DYNAMIC DUO Graham Bailey and Christine Dulong in Rooms. |
Monica (Christine Dulong), a go-getter songwriter and Glasgow’s "young Jewish entertainer of the year," at first seems a poor match for snarky rocker Ian (Graham Bailey), who hides out in his bedroom noodling on his guitar and taking slugs from a flask. ("Can you blame me?" he asks. "Have you seen the public lately?")But we know better. As soon as Monica thrusts herself into his dim bedroom — and hires him as musical accompaniment for lyrics she’s been commissioned to write for a bat mitzvah — we have a pretty good idea of both the fair and foul times that are in store for them in Rooms: A Rock Romance, written by Paul Scott Goodman and his wife Miriam Goodman. First staged in 2003 but set in late 1970s Glasgow, then London, and finally New York City, this slight but sweet musical is part love story, part nostalgia trip. It makes its regional premiere at the Seacoast Repertory Theatre in Portsmouth, under the direction of Craig J. Faulkner.
Fueled by Monica’s insatiable fame-lust, she and her rather ambivalent musical partner go from playing bat mitzvahs to raging at London punk clubs as the duo the Diabolicals; from there they make the charts and home in on Manhattan. The show chronicles them as their partnership transcends mere music, following them through the series of eponymous rooms in Glasgow, London, and New York that hold them.

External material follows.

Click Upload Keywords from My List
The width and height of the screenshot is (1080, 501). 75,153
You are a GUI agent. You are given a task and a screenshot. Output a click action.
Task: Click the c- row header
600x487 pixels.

These rooms are suggested by the constant repositioning of one weathered door on wheels, which Monica and Ian push and pull across the stage as they negotiate their relationship. Other than the protean door, the set consists only of a series of beds that stealthily appear and disappear through trap doors. This minimalist staging is not just clever and sharp, but also evokes the many-layered ethos of memory as it collects and revisits a life’s myriad settings.
We’re also moved through time and space by the show’s music, which begins with Who-ish riffs and later ventures into punk-rock power chords (and is performed by a fine pit band); as well as by a series of projections (designed by Jeff Cady), which reaches its apotheosis in a montage of posters and photos of the Misfits, Black Flag, Iggy Pop, and Sid Vicious that eventually speeds up and dissolves like melting celluloid.
The lovers’ near-opposite personalities are in near-constant abrasion — sometimes pleasurably, sometimes painfully — and Dulong and Bailey, who appeared together recently in the Rep’s fine Rent, inhabit them gamely. Bailey’s Ian has a defensive armor of irony that yields to barely veiled devotion, and Monica, in Dulong’s hands, tempers her bombastic and perhaps somewhat overwritten ambition with precious moments of wry self-awareness.
Still, after a while their characters seem to be moved forward by a series of predictable stock plot points — alcoholism, bulimia, a betrayal in one family, a pregnancy, a death in another family — rather than by substantive character evolution. That, coupled with the rather artless lyrics (representative rhymes include "farce" with "arse" and "mishap" with "crap"), makes the show feel a little like Rock Opera-Lite. It’s the fault of the script and not the actors, whose energy and charisma are as wise and mighty as they can be.